The pattern of analyzing CRE loans of late has been shaking heads at the progress of maturing office properties and taking some solace in some other property types like office. But in what Moody’s Analytics CRE called an October surprise that had nothing to do with a political election, the tables turned. Office improved while multifamily weakened.
“In October, only $366 million of CMBS office debt reached its fully extended maturity date,” said the Moody’s report. “The payoff rate for October came in at 38.8%, the highest monthly rate since June. As a result, the year-to-date (YTD) payoff rate climbed slightly to 31.6%. Of the loans that have failed to pay off at maturity in 2023, just less than half have managed to secure formal extensions from special servicers.” There was also a maturing loan that was liquidated at a 55% loss.
On the other hand, for the second month running, multifamily saw a falling payoff rate to a much higher degree than the improvement in office. Although for most of the year the rate had easily topped 90%, in September it fell to 71.7%. October brought it further down to 48.8%. “Not only did more than half of the loans in October fail to payoff, the October maturity defaults of $303 million make up over half of the $600.3 million of loans that have failed to payoff all year,” they wrote.

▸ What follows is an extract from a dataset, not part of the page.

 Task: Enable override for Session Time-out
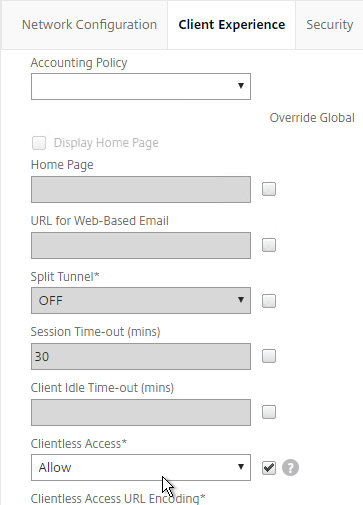[x=269, y=356]
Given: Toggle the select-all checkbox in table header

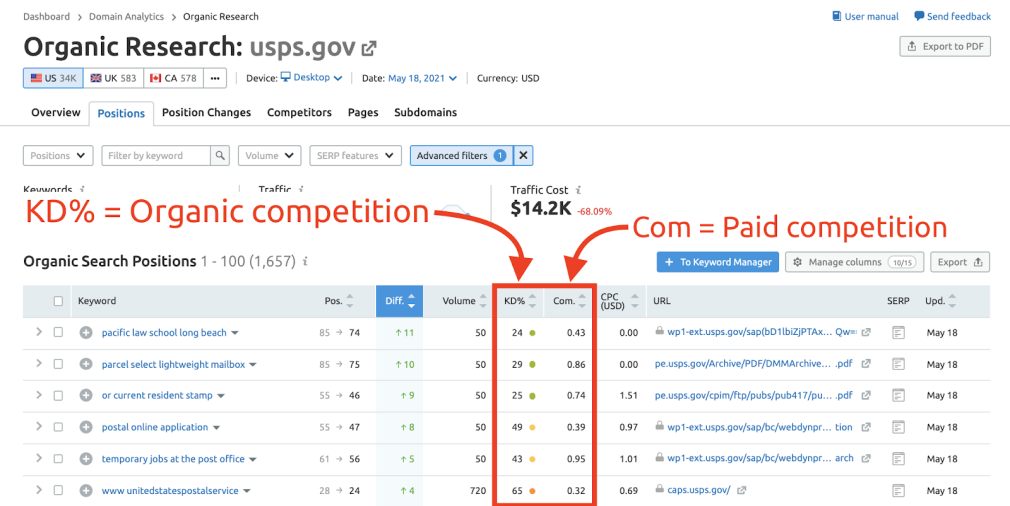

In September, a portfolio of senior housing loans and two student housing loans were responsible for most of the maturity defaults. There was a similar pattern in October, with 94% of the maturity defaults coming from three groups. One of them was responsible for 55% of the defaults.
In looking at payoffs by debt yield and lease rollover, “The YTD payoff rate for loans with debt yield below 8% with limited lease roll was unchanged at 40.9%. No October loans met this criteria and no loans from prior months in this category paid off.” For loans with above 8% debt yield and significant leave rollover were up from 48.5% to 49.2%.
Ability to pay off mature loans followed a pattern Moody’s has seen during the entire year: the greater the loan, the lower a chance of a payoff. Although the year-to-date rate for loans under $10 million dropped a bit in October, the behavior left Moody’s reasonably assuming that financing a smaller property is easier than a large one, so dealing with maturity is easier with smaller loans.